Décédée à 31 ans d’un cancer particulièrement violent, Amanda laissait dans le deuil ses fillettes de cinq et de six ans, Naomi et Jennifer, et son époux Rafi, qui n’était décidément pas prêt à assumer seul la tâche de chef de famille.

À la suite de la mort d’Amanda, Rafi a souffert d’une grave dépression. Ayant abandonné ses études au secondaire, il ne pouvait occuper d’emploi stable. S’en sortir lui semblait souvent insurmontable, même quand Amanda était en parfaite santé.

Le mariage d’Amanda et de Rafi avait connu des hauts et des bas. Et Rafi avait tendance à s’emporter et à devenir grossier. À la mort d’Amanda, il fut saisi de tristesse et de culpabilité. Même s’il aimait ses enfants et en avait toujours pris soin, il ne se sentait pas la force d’en assumer la responsabilité en cette période de crise.

L’école juive que fréquentaient Naomi et Jennifer a avisé l’Agence Ometz de la terrible situation que vivait la famille. Dans le meilleur intérêt des enfants et pour alléger le fardeau de Rafi, l’intervention d’une travailleuse sociale ne se fit pas attendre.

Avant tout, la travailleuse sociale a trouvé un foyer juif qui accueillerait les deux fillettes. Se rétablissant petit à petit de la perte de leur mère et éloignées de leur père, elles devaient demeurer ensemble. Un peu plus d’un an plus tard, elles retournèrent chez leur père, bien que les conditions de vie n’y fussent pas idéales.

La travailleuse sociale a aidé la famille à dénicher un appartement suffisamment grand et propre, sans vermine, dans l’arrondissement de Notre-Dame-de-Grâce. Même si elles partageaient une seule chambre, Naomi et Jennifer avaient chacune un lit. De plus, l’Agence Ometz les a aidés à se procurer des vêtements, des lunettes et des fournitures scolaires, et à obtenir des soins dentaires.
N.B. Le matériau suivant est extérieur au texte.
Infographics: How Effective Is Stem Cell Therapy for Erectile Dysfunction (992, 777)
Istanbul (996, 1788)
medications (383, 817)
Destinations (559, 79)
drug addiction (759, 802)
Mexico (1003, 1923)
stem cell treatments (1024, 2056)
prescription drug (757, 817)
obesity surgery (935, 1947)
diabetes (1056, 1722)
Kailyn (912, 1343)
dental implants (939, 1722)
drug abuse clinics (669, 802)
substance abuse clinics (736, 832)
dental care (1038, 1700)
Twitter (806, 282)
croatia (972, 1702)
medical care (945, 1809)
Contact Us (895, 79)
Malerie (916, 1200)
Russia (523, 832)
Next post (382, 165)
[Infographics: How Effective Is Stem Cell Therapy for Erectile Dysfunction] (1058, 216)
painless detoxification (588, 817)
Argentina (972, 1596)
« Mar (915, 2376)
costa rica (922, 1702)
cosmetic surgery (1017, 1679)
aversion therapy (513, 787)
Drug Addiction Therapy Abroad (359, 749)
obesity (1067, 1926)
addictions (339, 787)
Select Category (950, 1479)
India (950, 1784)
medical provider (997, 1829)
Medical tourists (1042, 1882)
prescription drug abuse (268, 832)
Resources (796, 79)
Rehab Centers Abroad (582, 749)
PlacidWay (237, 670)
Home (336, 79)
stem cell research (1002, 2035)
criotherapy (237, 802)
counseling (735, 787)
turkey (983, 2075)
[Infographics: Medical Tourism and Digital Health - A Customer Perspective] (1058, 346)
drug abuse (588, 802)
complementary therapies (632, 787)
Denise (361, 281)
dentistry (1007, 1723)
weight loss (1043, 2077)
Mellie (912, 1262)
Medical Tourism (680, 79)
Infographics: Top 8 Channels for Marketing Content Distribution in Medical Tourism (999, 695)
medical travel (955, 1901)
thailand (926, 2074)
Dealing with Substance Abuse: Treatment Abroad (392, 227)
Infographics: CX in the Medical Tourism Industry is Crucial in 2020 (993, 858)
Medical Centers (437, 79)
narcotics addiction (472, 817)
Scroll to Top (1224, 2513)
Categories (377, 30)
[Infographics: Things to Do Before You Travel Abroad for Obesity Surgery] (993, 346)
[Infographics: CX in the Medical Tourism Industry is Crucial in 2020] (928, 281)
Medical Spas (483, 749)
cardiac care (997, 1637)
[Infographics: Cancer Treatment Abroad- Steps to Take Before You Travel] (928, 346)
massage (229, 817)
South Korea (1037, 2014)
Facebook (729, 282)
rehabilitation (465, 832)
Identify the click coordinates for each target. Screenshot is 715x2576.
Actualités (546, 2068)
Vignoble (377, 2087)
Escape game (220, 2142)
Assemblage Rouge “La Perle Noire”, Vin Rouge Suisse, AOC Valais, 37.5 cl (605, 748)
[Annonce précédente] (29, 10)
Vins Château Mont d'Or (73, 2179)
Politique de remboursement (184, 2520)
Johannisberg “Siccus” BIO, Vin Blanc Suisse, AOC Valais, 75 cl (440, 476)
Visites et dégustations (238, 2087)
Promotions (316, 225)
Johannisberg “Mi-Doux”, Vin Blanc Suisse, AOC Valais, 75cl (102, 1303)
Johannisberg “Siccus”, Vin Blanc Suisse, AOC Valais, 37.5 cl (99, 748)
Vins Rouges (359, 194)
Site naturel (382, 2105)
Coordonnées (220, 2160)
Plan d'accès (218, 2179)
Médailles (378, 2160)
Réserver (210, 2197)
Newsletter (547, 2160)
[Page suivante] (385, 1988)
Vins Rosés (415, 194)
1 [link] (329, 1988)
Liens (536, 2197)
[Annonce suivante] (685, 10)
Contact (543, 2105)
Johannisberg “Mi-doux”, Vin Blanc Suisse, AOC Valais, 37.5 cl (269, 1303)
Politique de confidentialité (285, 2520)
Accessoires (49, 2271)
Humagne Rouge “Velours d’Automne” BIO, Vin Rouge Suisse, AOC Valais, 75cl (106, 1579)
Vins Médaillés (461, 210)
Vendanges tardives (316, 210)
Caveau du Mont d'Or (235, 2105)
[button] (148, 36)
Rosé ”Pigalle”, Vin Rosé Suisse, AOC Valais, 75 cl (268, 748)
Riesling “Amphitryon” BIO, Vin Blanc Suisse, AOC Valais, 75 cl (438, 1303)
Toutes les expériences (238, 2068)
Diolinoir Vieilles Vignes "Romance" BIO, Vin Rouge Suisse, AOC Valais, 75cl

Il va sans dire que la perte de leur mère a eu un terrible impact sur la vie de Naomi et de Jennifer, qui vivent désormais avec leur père dont les ressources sont limitées. Cette situation ne les empêche toutefois pas de réaliser leur plein potentiel et de briser le cycle de la pauvreté. Grâce à des subventions de l’Appel juif unifié, elles fréquentent une école juive, où elles reçoivent une éducation de première classe. En outre, les subventions communautaires leur permettent de passer les vacances d’été dans un camp juif, où elles s’amusent en toute liberté, à l’abri du stress quotidien.

Avec le temps, Rafi a accepté le décès d’Amanda. Il s’habitue de plus en plus à son rôle de chef de famille monoparentale. Ses possibilités d’emploi demeurent limitées en raison de son niveau d’éducation peu élevé. On l’a cependant encouragé à poursuivre une formation professionnelle et des ateliers sur le rôle parental. Avec le soutien ininterrompu de la travailleuse sociale d’Ometz, il en est arrivé à préserver sa cellule familiale et à assurer la meilleure qualité de vie possible à ses enfants.